As they measured the situation, the students also began forming opinions—about which appliances demand too much electricity for too little value (the ice maker in the dining room, says Ceci) and how best to deal with human waste (composting toilets, say all four). Ultimately, any recommendation they offered had to fit with all of the island’s systems, as part of an integrated whole. “There’s clearly a connection between water usage and electrical usage because we have to pump water around,” says Bemis. “But finding those ties and realizing those interconnections is a really important part of the learning experience and one that takes place at every level—at the student level, at our own staff level, and so forth.”

Early in their time at Shoals, wastewater became a high priority for the interns. The lab’s overboard discharge permit expires in 2009, and lab administrators anticipate revisions to its terms—if the permit is renewed at all. Their second day on the island, the interns themselves were horrified to learn that Shoals, an academic unit dedicated to the study of marine life, would dispose of any human waste—even treated and in accordance with state permits—in the ocean. And then the rhodamine dye test revealed a slow, steady leak from one of the holding tanks into Lake Titikaka. The quartet devoted some 32 pages of their 76-page final report to the topic, and became expert on a wealth of innovative wastewater treatment strategies, including sand filtration systems, alternative leach fields, and solar aquatic treatment systems that use plants, snails, and fish in progressive tanks to clean wastewater. “We spent this whole internship questioning and knowing there are other ways to get things done,” says Campbell, “learning that just because an approach is unconventional doesn’t mean it’s not going to work.”

Simultaneously, the group developed increasingly stringent standards for which solutions might be successfully implemented at the lab. Incinerating toilets—which do exactly what you might imagine—were dropped from consideration because of their high energy requirements. The hope of simply replacing the flush toilets in each building with their composting counterparts also fell by the wayside, due to space constraints imposed by the bedrock foundation on which most of the buildings sit. Instead, the students recommended the construction of centralized outbuildings outfitted with composting toilets and possibly powered by a handful of solar panels being offered to Shoals by the university.
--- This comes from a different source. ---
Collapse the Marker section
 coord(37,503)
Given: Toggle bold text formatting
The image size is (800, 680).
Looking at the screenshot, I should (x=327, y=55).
“I’d like to see Appledore become a laboratory or example that could be looked to by not just other island communities up and down the coast of Maine, but also coastal communities,” says Foote, who attended the team’s final presentation as part of an alumni panel including UNH grad and retired utility executive Mike Dalton; Tom Johnson ’76; alternative energy consultant Abigail Krich ’04 BE, M.Eng. ’06 EE; and Cornell sustainability coordinator Dean Koyanagi ’90. “The ideas that were being presented were ‘out of the box,’ but completely intriguing and caused me to think differently about what solutions are possible.”

Ultimately, says Foote, Shoals’ engineering interns have laid a solid foundation for the lab’s long-term efforts to become energy and resource efficient. “In addition to being very bright and knowledgeable,” says Foote, “the students had perceptive insights into how things work and how they don’t work and really inventive ideas about how to make Appledore an example of sustainability. The future is very exciting.”